Hoofdletters - 07. Namen van volkeren, etnische en religieuze groepen
Volgens de hoofdregel schrijven we eigennamen met een hoofdletter en soortnamen met een kleine letter. Het onderscheid tussen eigennaam en soortnaam is soms subtiel. Hieronder staan de specifieke regels voor het hoofdlettergebruik in namen van volkeren, etnische en religieuze groepen.
Regel 1 - Volkeren
Schrijf de naam van een specifiek volk of een lid daarvan met een hoofdletter, ook als de naam niet is afgeleid van een aardrijkskundige naam.
Regel 1.1
UITZONDERING: Schrijf de naam van een specifiek volk of een lid daarvan klein als die niet meer rechtstreeks naar het volk verwijst.
Het gaat dan om een soortnaam.
Regel 2
Schrijf spotnamen en bijnamen voor leden van volkeren klein.

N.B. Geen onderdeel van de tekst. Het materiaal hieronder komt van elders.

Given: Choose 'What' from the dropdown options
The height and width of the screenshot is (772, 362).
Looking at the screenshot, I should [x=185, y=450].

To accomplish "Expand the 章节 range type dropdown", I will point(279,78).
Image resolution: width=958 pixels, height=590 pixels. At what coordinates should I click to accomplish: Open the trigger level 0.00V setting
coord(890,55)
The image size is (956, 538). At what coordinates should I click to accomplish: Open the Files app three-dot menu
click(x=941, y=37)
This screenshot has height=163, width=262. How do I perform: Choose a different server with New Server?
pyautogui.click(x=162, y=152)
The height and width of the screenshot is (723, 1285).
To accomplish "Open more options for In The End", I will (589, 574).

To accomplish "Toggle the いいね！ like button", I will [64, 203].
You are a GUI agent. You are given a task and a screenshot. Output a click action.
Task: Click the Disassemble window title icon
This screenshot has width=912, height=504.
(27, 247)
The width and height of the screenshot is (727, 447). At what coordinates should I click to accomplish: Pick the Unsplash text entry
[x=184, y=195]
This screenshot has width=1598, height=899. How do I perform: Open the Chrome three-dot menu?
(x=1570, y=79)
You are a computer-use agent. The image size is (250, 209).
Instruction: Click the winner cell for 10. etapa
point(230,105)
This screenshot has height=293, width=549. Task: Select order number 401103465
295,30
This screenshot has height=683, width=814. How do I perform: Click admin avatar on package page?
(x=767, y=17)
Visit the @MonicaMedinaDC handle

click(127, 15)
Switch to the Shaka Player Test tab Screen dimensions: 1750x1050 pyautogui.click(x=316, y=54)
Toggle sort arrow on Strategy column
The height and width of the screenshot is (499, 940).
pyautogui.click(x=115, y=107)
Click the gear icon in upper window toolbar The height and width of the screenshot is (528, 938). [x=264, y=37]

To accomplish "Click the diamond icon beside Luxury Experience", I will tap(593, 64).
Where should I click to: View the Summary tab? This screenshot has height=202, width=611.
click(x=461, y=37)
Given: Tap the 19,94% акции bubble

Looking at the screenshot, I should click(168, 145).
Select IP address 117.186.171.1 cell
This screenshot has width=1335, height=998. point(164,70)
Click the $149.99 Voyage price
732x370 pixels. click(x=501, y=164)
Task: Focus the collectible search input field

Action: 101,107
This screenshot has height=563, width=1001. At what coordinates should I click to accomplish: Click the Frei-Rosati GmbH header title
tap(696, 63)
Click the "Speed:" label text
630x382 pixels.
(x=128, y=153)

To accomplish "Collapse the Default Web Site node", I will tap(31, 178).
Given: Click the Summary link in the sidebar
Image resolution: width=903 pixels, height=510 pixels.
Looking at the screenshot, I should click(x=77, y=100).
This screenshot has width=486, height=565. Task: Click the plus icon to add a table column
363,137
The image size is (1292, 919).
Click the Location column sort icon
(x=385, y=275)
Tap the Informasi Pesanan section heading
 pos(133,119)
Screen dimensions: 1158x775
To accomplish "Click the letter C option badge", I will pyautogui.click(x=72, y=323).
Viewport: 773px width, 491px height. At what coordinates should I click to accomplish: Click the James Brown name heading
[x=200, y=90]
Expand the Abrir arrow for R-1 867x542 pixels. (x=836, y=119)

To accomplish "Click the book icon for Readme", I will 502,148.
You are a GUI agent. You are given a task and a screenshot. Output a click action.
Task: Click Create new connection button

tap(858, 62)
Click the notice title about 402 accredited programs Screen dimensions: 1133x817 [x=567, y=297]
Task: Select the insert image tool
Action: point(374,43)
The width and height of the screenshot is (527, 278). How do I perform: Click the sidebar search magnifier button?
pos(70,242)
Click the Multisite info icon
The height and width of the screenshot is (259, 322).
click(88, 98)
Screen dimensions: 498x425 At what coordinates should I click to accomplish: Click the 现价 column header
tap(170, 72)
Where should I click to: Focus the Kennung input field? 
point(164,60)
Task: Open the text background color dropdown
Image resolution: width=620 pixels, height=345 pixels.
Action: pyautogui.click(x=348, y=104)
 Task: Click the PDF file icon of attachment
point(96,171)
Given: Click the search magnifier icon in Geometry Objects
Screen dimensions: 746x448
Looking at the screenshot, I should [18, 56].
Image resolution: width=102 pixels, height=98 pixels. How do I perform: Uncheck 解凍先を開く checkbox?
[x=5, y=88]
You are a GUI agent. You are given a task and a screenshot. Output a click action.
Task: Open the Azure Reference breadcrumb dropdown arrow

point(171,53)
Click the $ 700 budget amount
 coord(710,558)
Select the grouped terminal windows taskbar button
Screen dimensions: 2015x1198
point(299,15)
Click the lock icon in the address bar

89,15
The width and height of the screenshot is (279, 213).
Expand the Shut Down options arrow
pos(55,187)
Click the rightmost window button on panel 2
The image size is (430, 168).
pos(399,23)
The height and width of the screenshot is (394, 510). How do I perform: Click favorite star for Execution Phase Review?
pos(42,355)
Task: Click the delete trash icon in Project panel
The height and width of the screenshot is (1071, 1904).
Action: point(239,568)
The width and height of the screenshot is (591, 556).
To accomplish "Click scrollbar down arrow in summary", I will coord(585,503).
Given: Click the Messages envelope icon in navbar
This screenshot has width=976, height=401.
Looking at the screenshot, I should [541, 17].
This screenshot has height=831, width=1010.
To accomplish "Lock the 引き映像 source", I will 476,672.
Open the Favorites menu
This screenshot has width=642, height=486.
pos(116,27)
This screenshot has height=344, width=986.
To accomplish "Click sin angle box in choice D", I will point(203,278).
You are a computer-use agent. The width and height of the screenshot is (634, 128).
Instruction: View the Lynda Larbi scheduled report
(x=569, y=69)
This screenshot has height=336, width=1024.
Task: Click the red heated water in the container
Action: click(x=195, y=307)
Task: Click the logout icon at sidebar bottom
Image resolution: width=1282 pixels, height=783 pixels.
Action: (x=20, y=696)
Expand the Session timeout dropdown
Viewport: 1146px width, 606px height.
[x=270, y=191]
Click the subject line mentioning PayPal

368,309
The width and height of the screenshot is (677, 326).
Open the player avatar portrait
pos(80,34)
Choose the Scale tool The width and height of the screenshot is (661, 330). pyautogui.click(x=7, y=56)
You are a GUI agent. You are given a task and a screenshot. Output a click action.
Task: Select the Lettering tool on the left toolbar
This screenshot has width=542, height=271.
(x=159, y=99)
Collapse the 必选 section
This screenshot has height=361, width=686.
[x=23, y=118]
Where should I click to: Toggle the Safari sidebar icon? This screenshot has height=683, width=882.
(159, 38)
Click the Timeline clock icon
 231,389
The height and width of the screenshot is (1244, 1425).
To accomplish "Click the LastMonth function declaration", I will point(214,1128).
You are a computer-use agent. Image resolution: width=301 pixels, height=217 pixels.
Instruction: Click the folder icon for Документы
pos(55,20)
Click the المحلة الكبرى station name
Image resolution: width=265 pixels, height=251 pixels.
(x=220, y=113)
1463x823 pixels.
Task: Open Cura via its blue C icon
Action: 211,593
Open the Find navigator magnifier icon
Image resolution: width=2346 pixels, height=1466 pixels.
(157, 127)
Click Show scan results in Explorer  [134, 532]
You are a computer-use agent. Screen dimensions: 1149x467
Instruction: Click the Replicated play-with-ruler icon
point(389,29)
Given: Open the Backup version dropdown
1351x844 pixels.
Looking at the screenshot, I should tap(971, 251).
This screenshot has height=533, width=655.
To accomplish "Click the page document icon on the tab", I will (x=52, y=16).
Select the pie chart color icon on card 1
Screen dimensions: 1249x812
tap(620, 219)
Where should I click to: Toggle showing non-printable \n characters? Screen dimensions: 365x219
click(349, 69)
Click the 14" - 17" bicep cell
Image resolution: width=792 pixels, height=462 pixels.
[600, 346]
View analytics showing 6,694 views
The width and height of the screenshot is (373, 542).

Het gaat dan om soortnamen.
Regel 3 - Etnische groepen
Schrijf overkoepelende namen voor leden van etnische groepen klein.
Het gaat om soortnamen.
Regel 4 - Religieuze stromingen
Schrijf namen van aanhangers van een religieuze stroming klein.
Het gaat om soortnamen.
Regel 5
Schrijf woorden die zowel naar een lid van een volk als naar een aanhanger van een religieuze stroming kunnen verwijzen met een hoofdletter of met een kleine letter, volgens de betekenis.